Металлическая труба басовитым эхом перекатывала его брань.
— Лучше бы мне в утреннюю кашу насрали.
— О великие боги, лучше бы я маленьким помер.
— Знаете, в чём разница между навозом и вашими идеями? От навоза
Полчаса спустя самого дерьмового перехода в их жизнях, показавшемся Генри целой вечностью, впереди показался тусклый свет.
— Я вижу свет в конце туннеля, — послышался сзади очередной стон Блонди. — Надеюсь, это я умер и уже лечу в загробную жизнь.
Они выползли в небольшой бассейн сквозь кирпичную арку — начало сточной канавы внутри Харднатса.
— О боги. Заберите у меня обоняние. Я не так грешил в этой жизни, чтобы себя сейчас нюхать. За что это мне?
— Тихо ты, — прошипел Генри, аккуратно выглядывая через край бассейна, — нас услышат.
— Если даже боги не услышали мои мольбы убить меня внутри этой чёртовой трубы, о чем ты говоришь вообще?
— Я говорю о стражниках. Несущих дозор на стене, патрулирующих крепость и всех прочих.
— Да я тебя умоляю, — Блонди поднялся во весь рост. — Они ждут нападения снаружи, на то, что происходит снаружи, им глубоко пофигу.
Застонав, он осмотрел себя снизу доверху.
— Я больше никогда не почувствую себя чистым, — сказал он. — Ну и когда тут идти? Давайте быстрее разберёмся с этим, мне ещё хочется принять горячую ванну, выпить чашечку эля.
Опасливо озираясь, Хрюша и Генри поднялись. Блонди был прав. На их присутствие в крепости всем было плевать. Где-то вдалеке над их головами расхаживали дозорные, лениво перекрикиваясь друг с другом, но на улицах ни патрулей, ни стражников, никого. Странная тишина была внутри крепости, за исключением негромких перекличек на стенах.
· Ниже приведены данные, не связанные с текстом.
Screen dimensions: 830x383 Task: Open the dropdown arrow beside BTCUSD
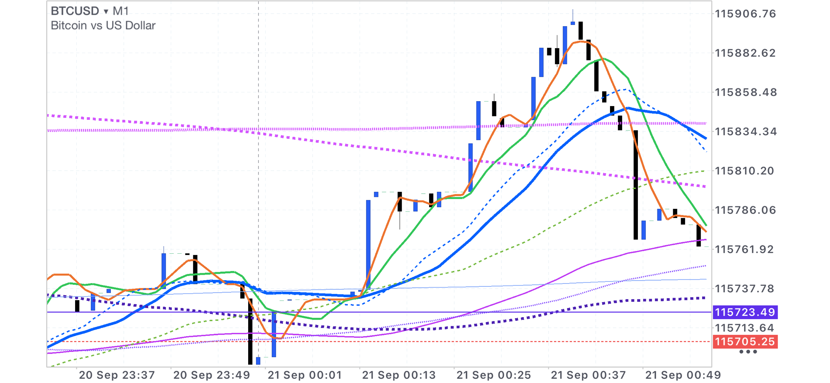pos(106,12)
В отличие от лагеря осаждающих, кипевшего днём и шевелящегося, будто растревоженный муравейник, крепость Харднатс больше напоминала кладбище, чью тишину нарушают только редкие крики скорбящих.
— Ну и местечко, — сказал Блонди с самым беззаботным видом идя через двор, сунув одну руку в карман, а другой держа украденный мешок из обоза.
Хрюша толкнул в бок Генри и шепнул.
— Вон. Туда смотри.
Возле дальней стены крепости в беспорядке были наставлены телеги. Рысью, как пришпоренные кони, они пересекли площадь и начали осматриваться.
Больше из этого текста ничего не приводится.